Step 2: Testing the Association Between the Heterogeneity of Comorbidity Among Risk Factors and Kidney Function
In the second step, we examined whether latent classes of CKD risk factors were predictive of eGFR. We used eGFR as both continuous and binary variable (1 = < 60 ml/min/1.73 m2, 0 = ≥ 60 ml/min/1.73 m2). For the analysis with eGFR as a continuous variable, the outcome from the analysis was the expected mean of eGFR for each latent class of CKD risk factors. When predicting eGFR as a binary variable, the outcome of the analysis indicated the probability of having eGFR lower than 60 ml/min/1.73 m2 for each latent class. We utilized LCA with a distal outcome to test this hypothesis using the BCH approach [36]. The LCA with a distal outcome was executed using LCA_Distal_BCH SAS macro [37].

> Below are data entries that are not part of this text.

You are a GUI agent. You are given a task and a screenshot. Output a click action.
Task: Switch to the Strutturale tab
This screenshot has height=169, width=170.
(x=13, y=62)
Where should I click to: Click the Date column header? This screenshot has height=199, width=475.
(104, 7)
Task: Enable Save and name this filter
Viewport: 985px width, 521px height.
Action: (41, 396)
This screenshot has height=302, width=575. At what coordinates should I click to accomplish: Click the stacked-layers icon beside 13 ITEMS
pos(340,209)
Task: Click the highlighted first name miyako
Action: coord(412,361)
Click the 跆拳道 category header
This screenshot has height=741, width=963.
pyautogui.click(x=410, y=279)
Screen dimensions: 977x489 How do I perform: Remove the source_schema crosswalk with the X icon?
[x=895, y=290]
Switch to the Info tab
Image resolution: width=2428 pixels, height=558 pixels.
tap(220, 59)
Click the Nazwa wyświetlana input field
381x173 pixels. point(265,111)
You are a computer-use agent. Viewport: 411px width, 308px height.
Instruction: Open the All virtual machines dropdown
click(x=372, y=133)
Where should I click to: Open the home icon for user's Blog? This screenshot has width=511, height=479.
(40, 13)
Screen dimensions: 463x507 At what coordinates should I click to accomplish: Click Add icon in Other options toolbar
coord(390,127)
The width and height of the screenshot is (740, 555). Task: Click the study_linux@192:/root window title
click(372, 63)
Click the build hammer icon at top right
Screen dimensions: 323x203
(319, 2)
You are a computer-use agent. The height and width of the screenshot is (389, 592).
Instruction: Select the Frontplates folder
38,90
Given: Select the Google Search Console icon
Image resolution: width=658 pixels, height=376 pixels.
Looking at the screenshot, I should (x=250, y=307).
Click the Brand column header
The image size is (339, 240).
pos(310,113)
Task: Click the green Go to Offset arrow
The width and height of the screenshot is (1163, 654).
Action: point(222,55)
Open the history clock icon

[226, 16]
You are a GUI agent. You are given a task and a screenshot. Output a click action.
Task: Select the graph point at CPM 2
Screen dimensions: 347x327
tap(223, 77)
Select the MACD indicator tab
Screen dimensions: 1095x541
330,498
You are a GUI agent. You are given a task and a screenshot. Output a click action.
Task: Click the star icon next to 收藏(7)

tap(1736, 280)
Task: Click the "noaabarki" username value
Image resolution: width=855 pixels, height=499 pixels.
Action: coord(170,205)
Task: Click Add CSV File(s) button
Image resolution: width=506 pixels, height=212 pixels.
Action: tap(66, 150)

Step 3: Examining the Association Between Childhood SES and the Heterogeneity of Risk Factors
In the final step of the analysis, we examined whether childhood SES was associated with class membership, after controlling for education level, current SES, age, gender, and race. We tested the hypothesis by utilizing model-based approach LCA with covariates [35], in which childhood SES (score) was utilized to predict the probability of belonging to certain latent class of risk factors comorbidity (relative to the reference class), controlling for the covariates. The results were presented as the odds ratios of belonging to a certain class compared to the reference class. The model-based approach LCA was conducted using PROC LCA on SAS [35].
Missing Data
Parameters in PROC LCA are estimated by maximum likelihood using an EM (expectation-maximization) procedure [35]. This procedure handled missing data when identifying the latent class indicators, assuming that data missing at random (MAR) [35].